You mention that you do not blame Mr. Jackson for his wrong doing. You mention that he is just a child. This is absurd! This is the very same reasoning that so many other adults try to pass off that this is a child, look the other way syndrome. This is an adult that does not have and/or if he does have, he grossly posses few morals and ethics. Mr. Jackson is an adult , he knows right from wrong.
Let me know when someone figures how not to allow the passing down of positions to a relative and/or a spouse, how not to allow the high numbers of lawyers into Congress/representatives. Let me know when someone figures out how to make these individuals enforce the Constitution, Bill of Rights, the laws. It is obvious no one has the answers right now and/or will have anytime soon to stop this corrupt government, court system and destruction of this nation.
I stopped reading after your first paragraph, which is untrue, misleading, ignorant, and utter nonsense. The Supreme Court has never ruled that “corporations are people,’ nor has it ruled that foreign countries can contribute to the funding of a candidate, none of which has anything to do with the post.
Maybe she doesn’t like Dartmouth College v. Woodward or Santa Clara County v. Southern Pacific Railway Co.,
I should note that I say this tongue-in-cheek. I don’t want to seriously add to the pedantry on this post.
Doesn’t like, nor comprehend…
I’m going to vote for the latter…
The comments on this topic seems to be veering off of the subject. I wonder if the idea that we either can’t or no longer have the ability to govern ourselves is too painful to consider head on. I want to think the best of institutions that I cherish and my fellow citizens. I don’t want to hold fellow citizens in contempt and believe that everything is corrupt and broken. But I guess that makes it all the more important to take these issues head on.
So does this problem mean that our institutions are broken, the people are broken, or some combination of the two?
The institutions are not broken.
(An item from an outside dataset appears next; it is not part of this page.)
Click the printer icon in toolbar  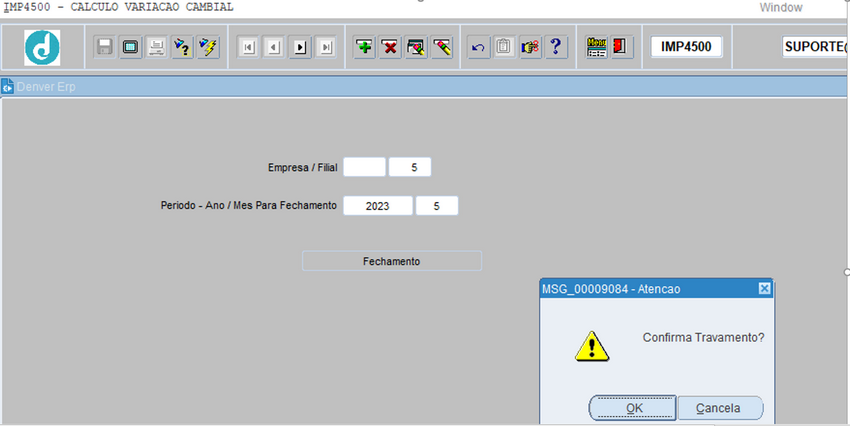pyautogui.click(x=157, y=47)
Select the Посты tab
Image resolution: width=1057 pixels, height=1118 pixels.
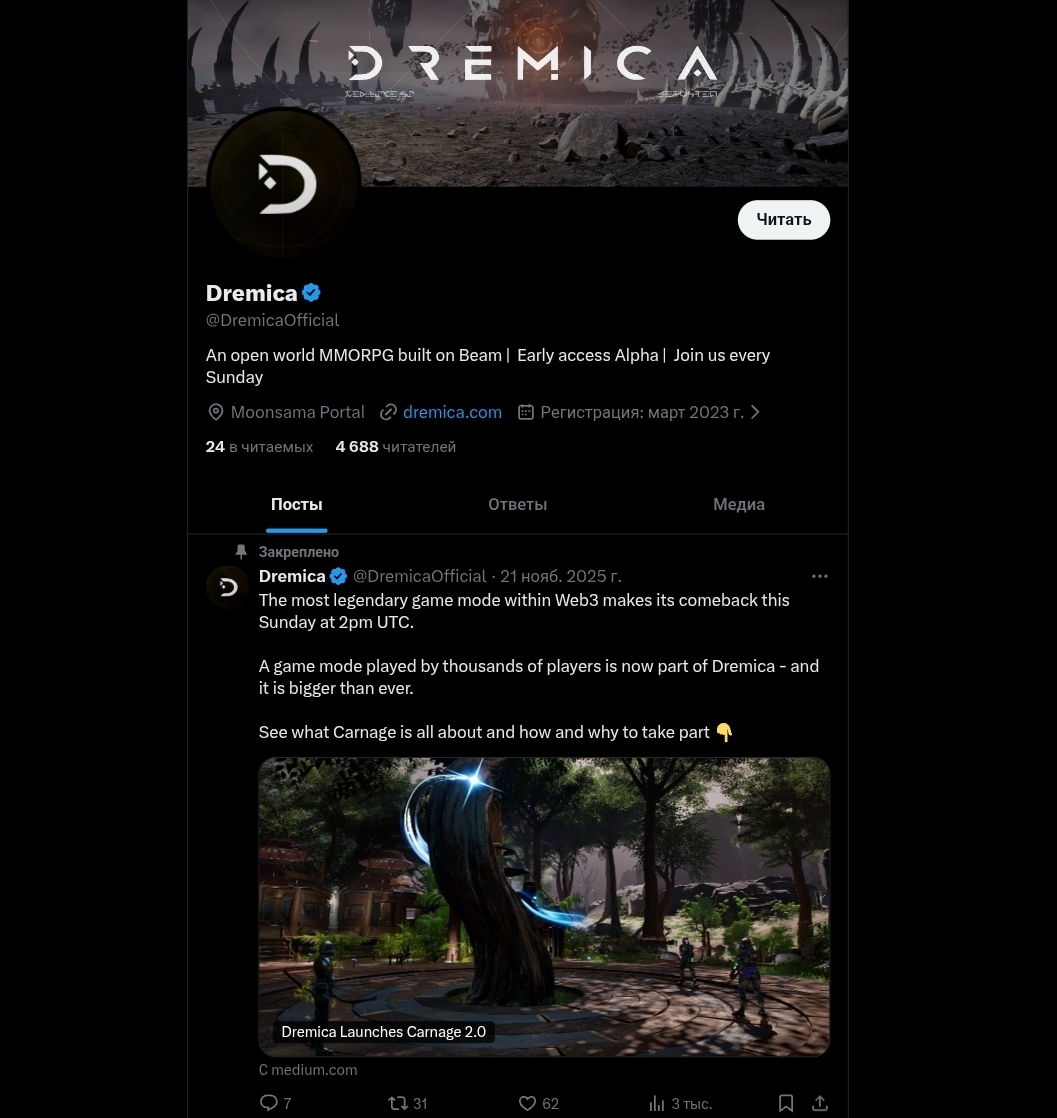(297, 505)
They are occupied by broken people elected by broken people who never had a civics lesson in their life.
Even if the people are unfit to govern themselves they are still way better than an unelected group of people to govern them.
Yes, this would be my view as well.
Say what you want about Jessie Jackson Jr, but at least he broke the string of IL-02 Reps who went to prison for rape…
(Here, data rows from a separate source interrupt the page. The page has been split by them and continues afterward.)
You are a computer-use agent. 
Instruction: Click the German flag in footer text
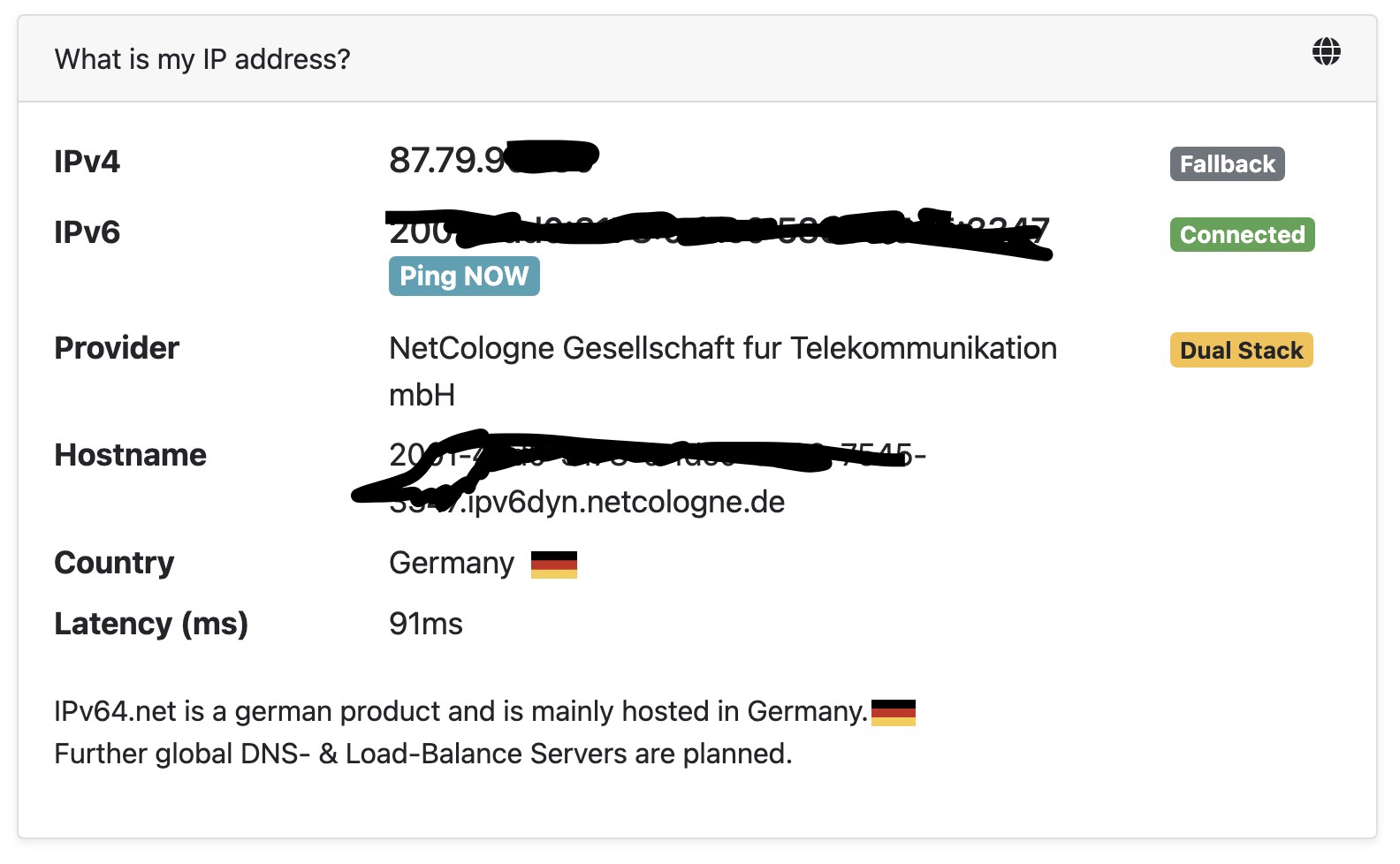(x=894, y=712)
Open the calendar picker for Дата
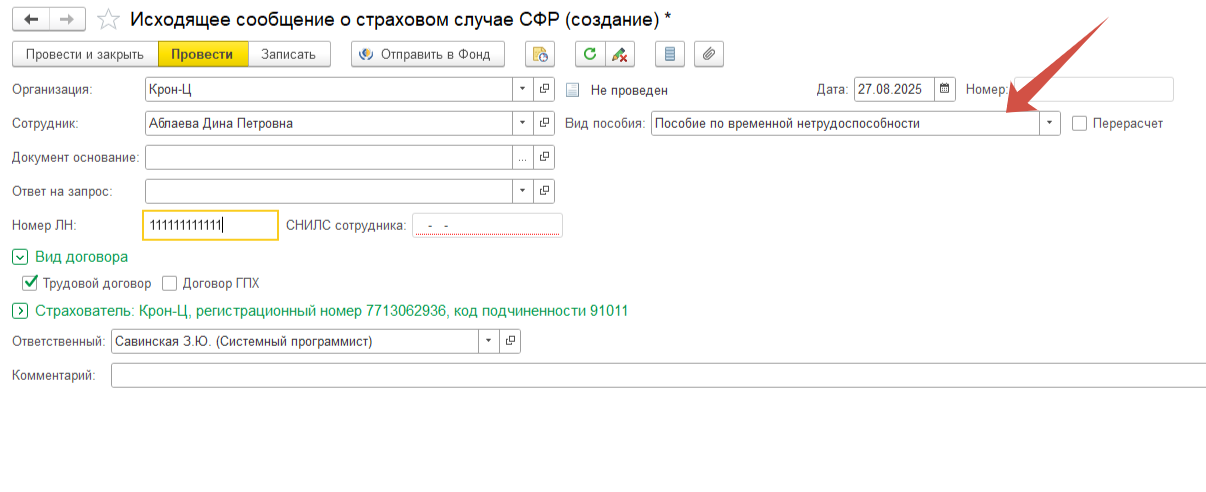This screenshot has height=492, width=1206. tap(944, 89)
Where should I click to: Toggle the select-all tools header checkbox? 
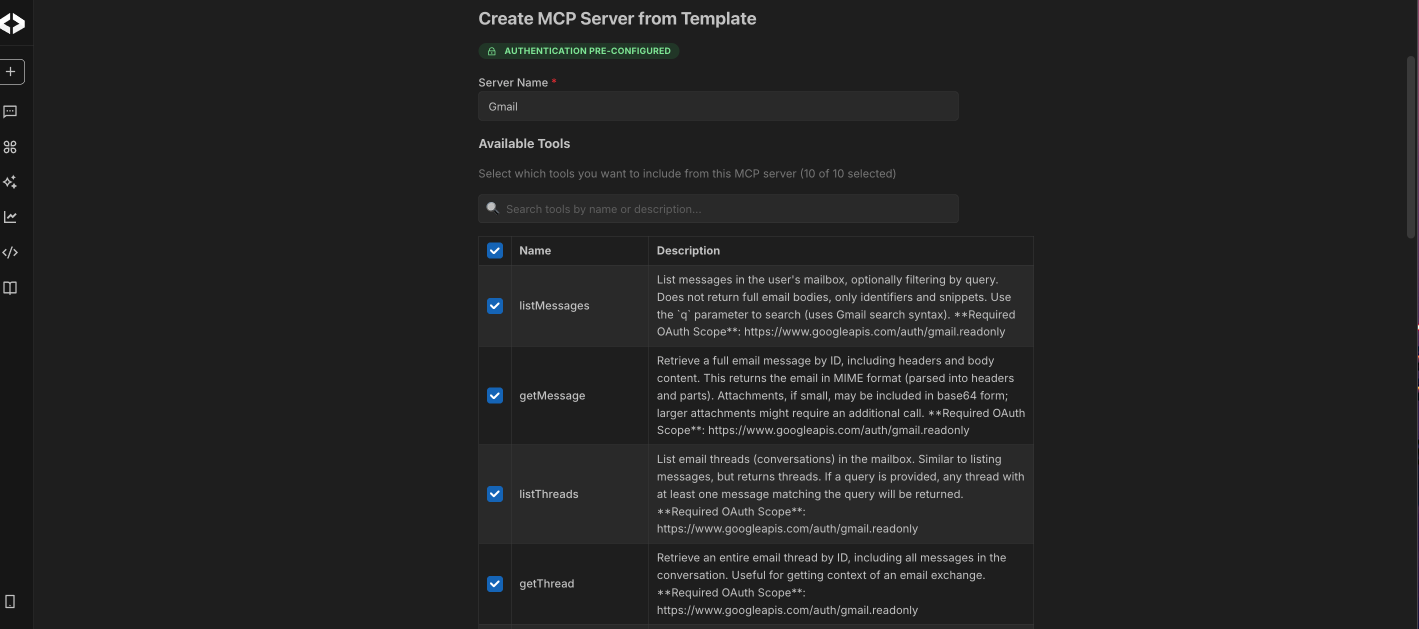coord(495,251)
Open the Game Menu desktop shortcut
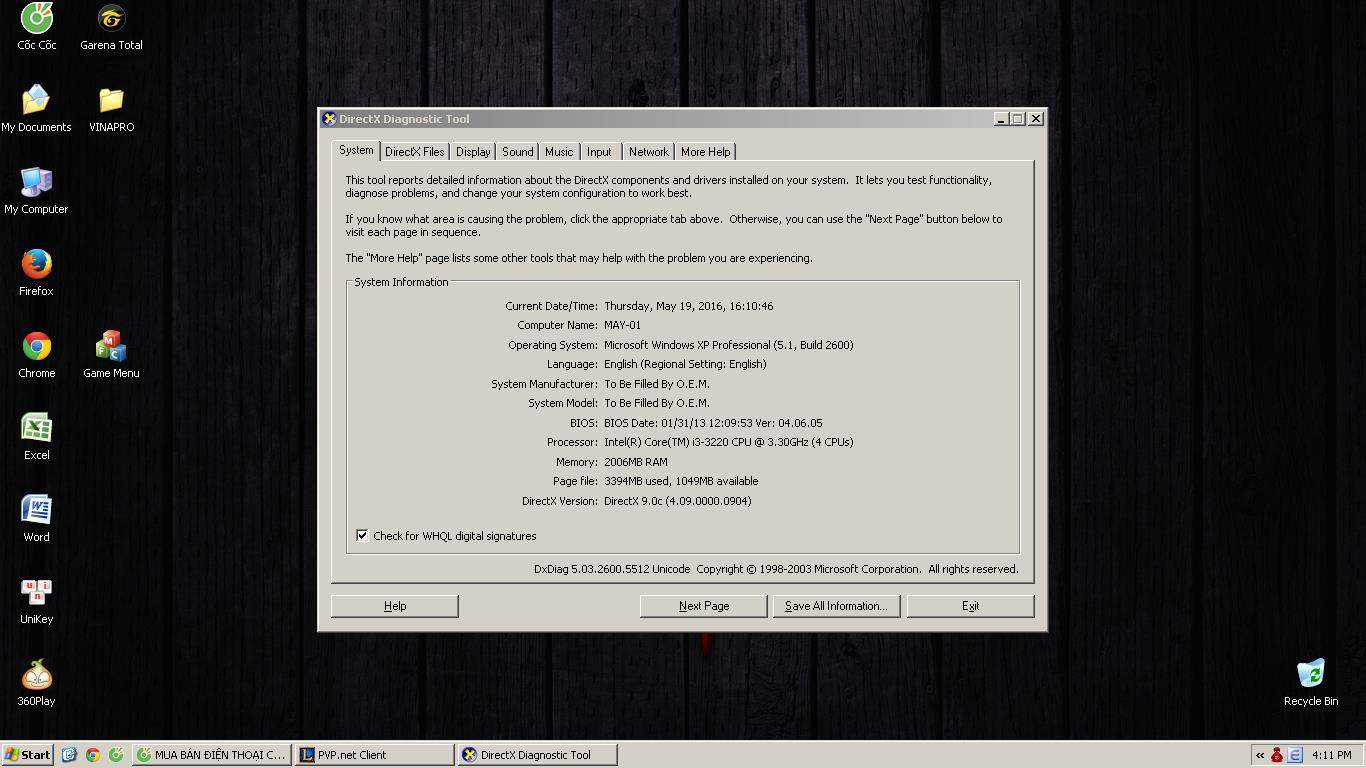The height and width of the screenshot is (768, 1366). (111, 348)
Giving credit where credit is due!
And to improve the hilarity? The guy before JJJr (the one who went to prison for the statutory rape of a campaign worker) is running for the seat, and is expected to put in a good, strong showing in the primary…
Ah Chicago, what a delightful example of all that is “best” about Democratic politics.
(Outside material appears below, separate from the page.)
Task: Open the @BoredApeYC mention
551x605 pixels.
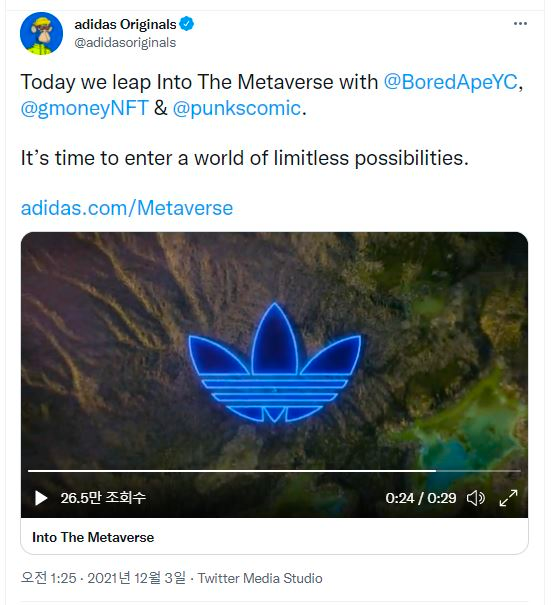Action: [450, 82]
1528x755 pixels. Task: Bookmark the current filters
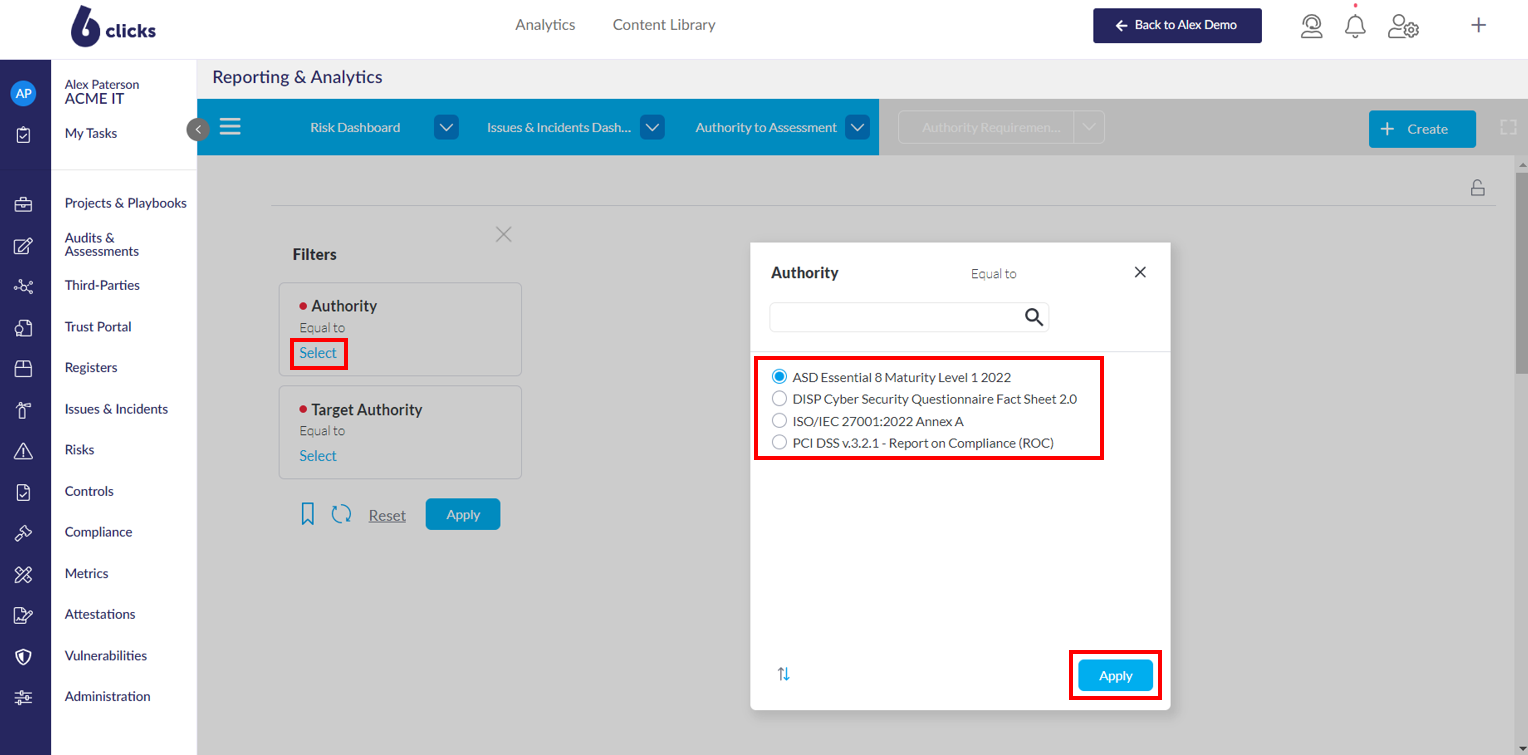307,513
As long as we have a electorial system mandated by federal law as to be based on demographics, as long as we have a political attitude in place that demographics (i.e. race) is a natural source of antagonism and as long as that concept is fostered among people by schooling and culture from the cradle, we will have dysfunctional race politicians like Jesse Jackson, Sr. and his misbegotten son in positions or offices of power… to everybody’s detriment.
I agree whole-heartedly. Just wanted to add that, in case a new election is scheduled anytime soon, I’d like to nominate LOUISIANA as “the most corrupt State in the Union”.
Illinois by far.
Huey Long established a precedent in Louisiana. But even his legacy wasn’t as bad as the cesspool of Chicago machine politics and the tentacles it throws over Illinois.